━━━━━ Dataset entries ━━━━━
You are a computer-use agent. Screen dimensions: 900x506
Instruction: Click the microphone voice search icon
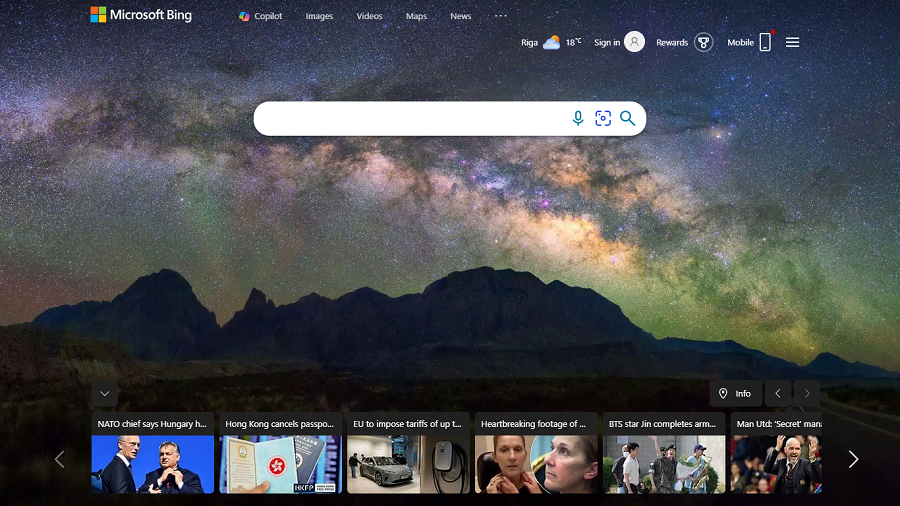click(578, 118)
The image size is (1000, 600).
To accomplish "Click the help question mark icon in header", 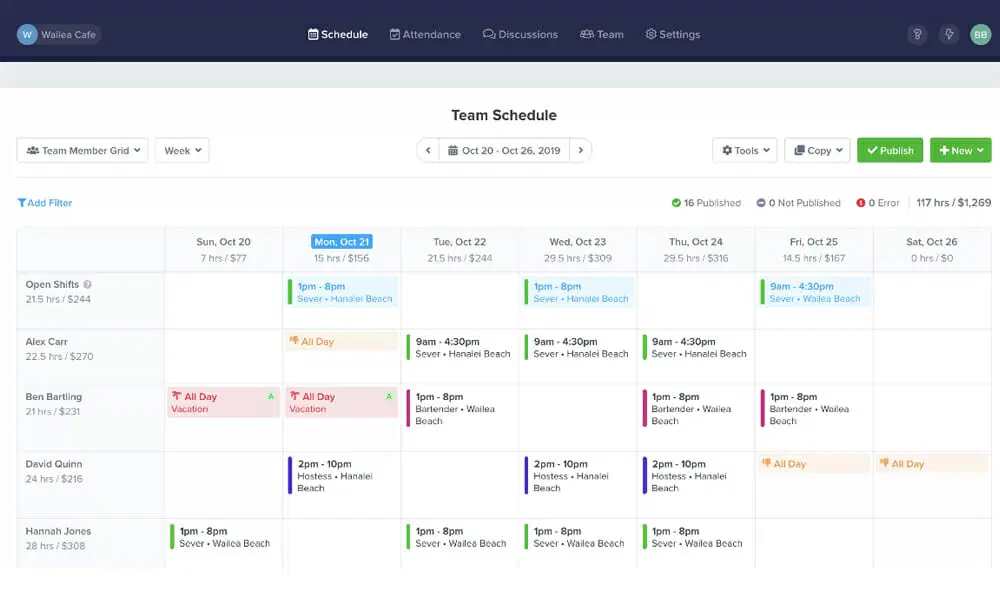I will pyautogui.click(x=917, y=34).
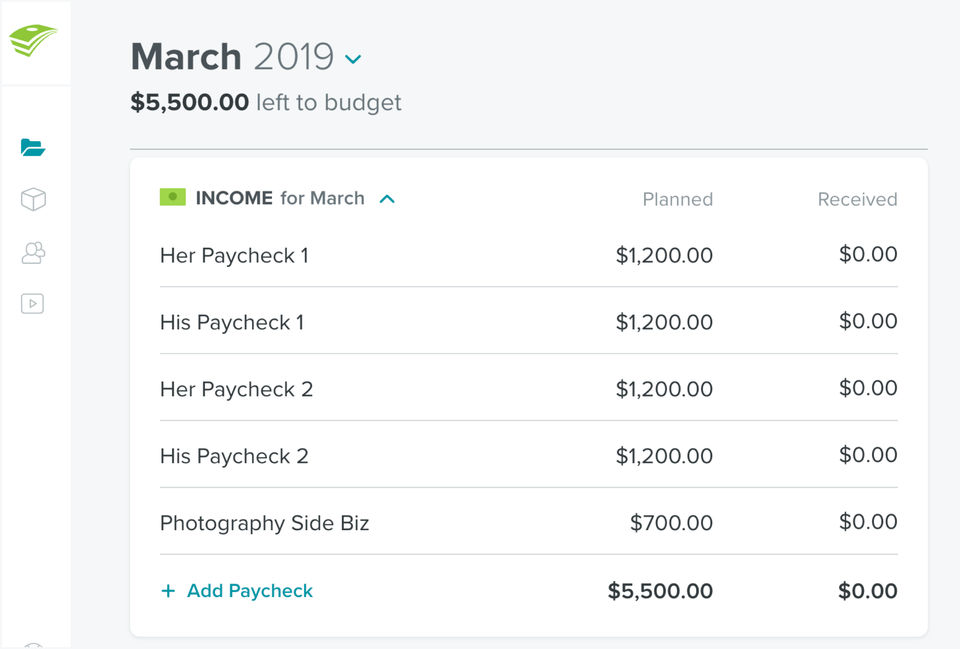Open the March 2019 month dropdown
The height and width of the screenshot is (649, 960).
pyautogui.click(x=353, y=59)
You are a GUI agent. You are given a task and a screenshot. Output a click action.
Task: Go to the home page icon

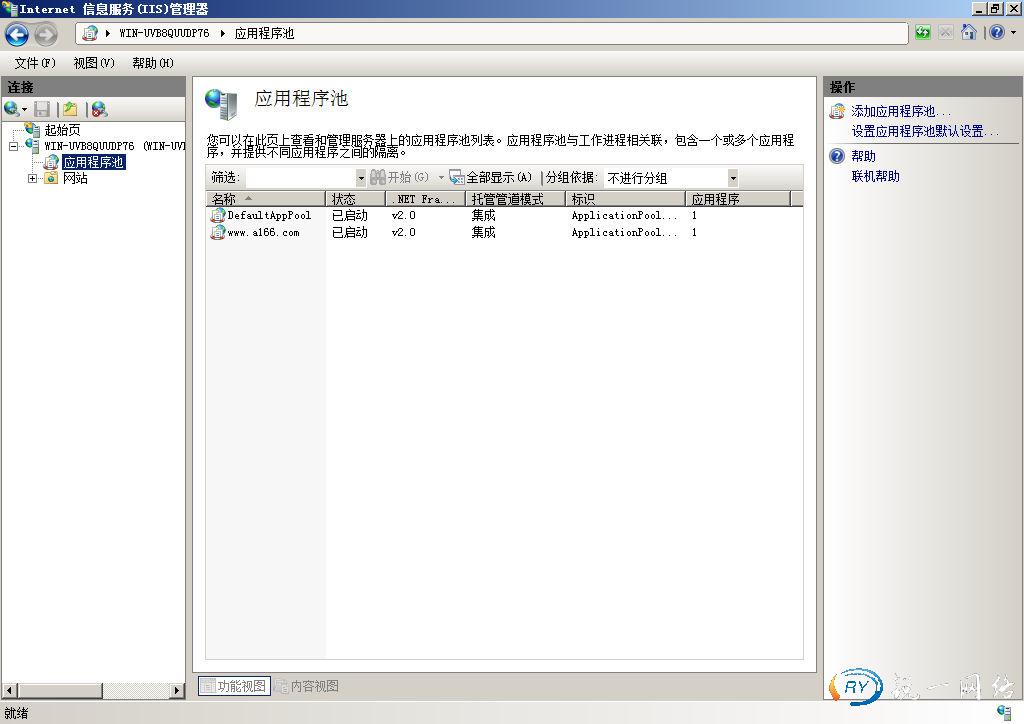[x=968, y=33]
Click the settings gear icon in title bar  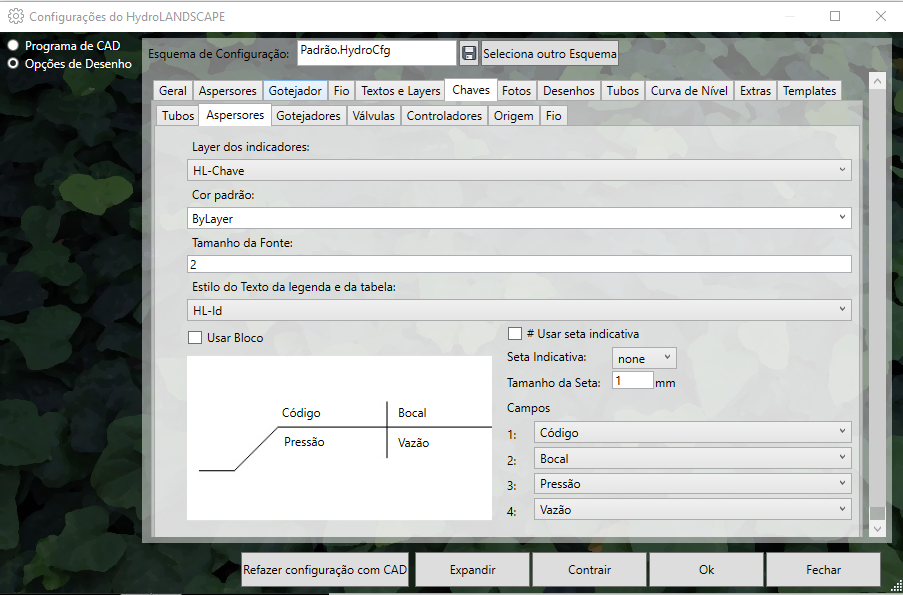coord(16,16)
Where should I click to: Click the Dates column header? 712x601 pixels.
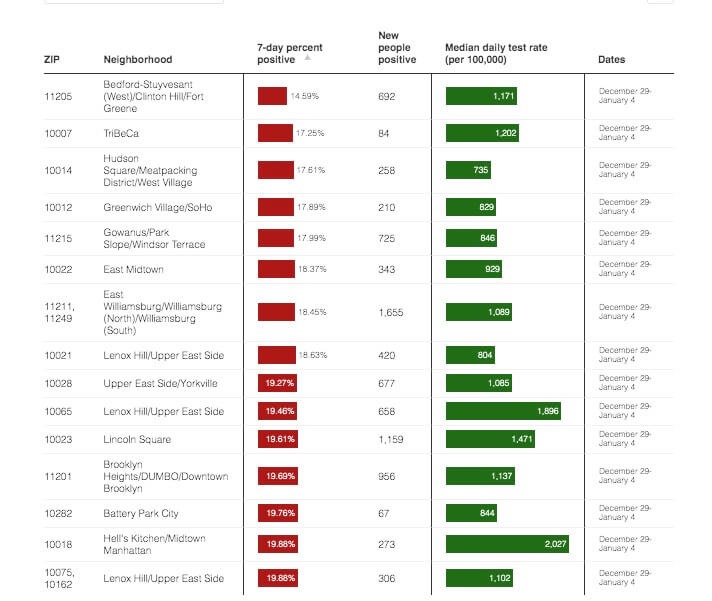[x=612, y=60]
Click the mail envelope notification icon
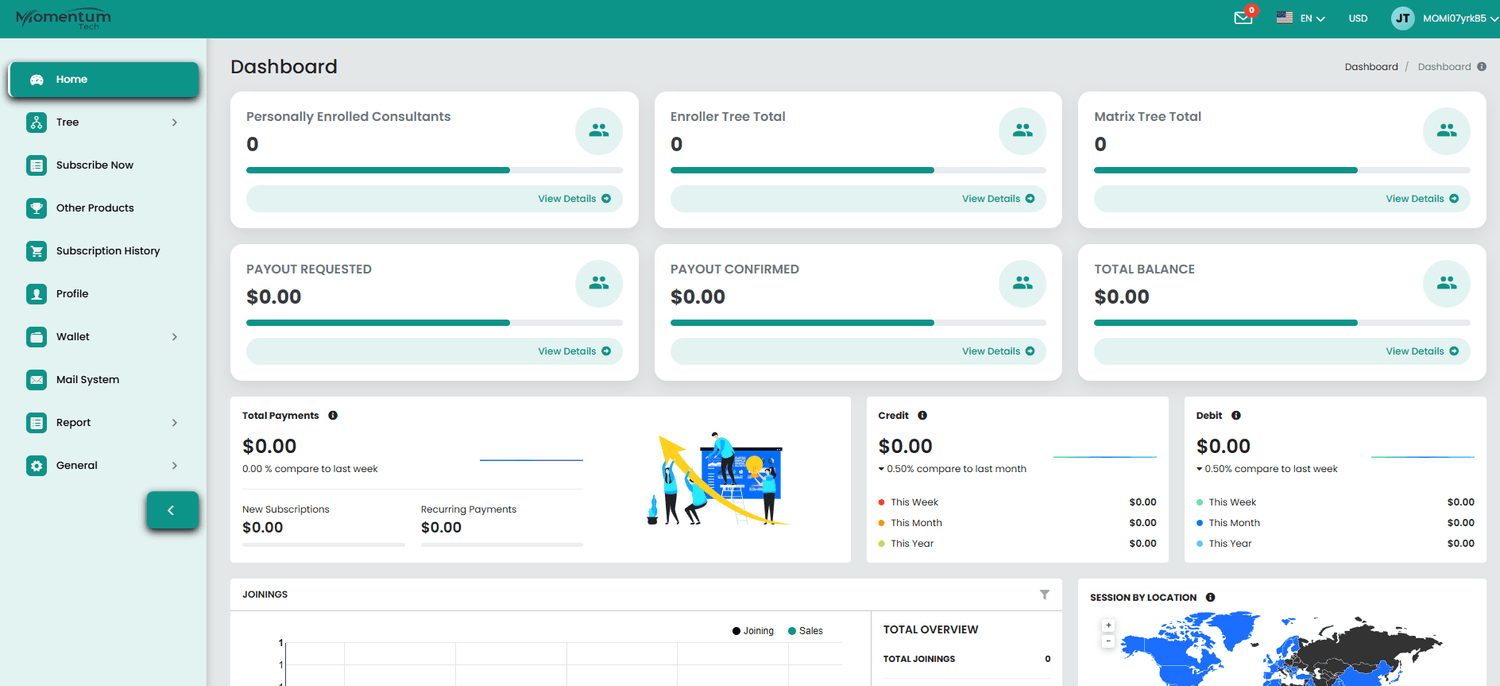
━━━━━
▸ Exercise: Copy each line of the entries that includes the word "agent".

▸ Result below:
You are a computer-use agent. Screen dimensions: 900x506
You are a GUI agent. You are given a task and a screenshot. Output a click action.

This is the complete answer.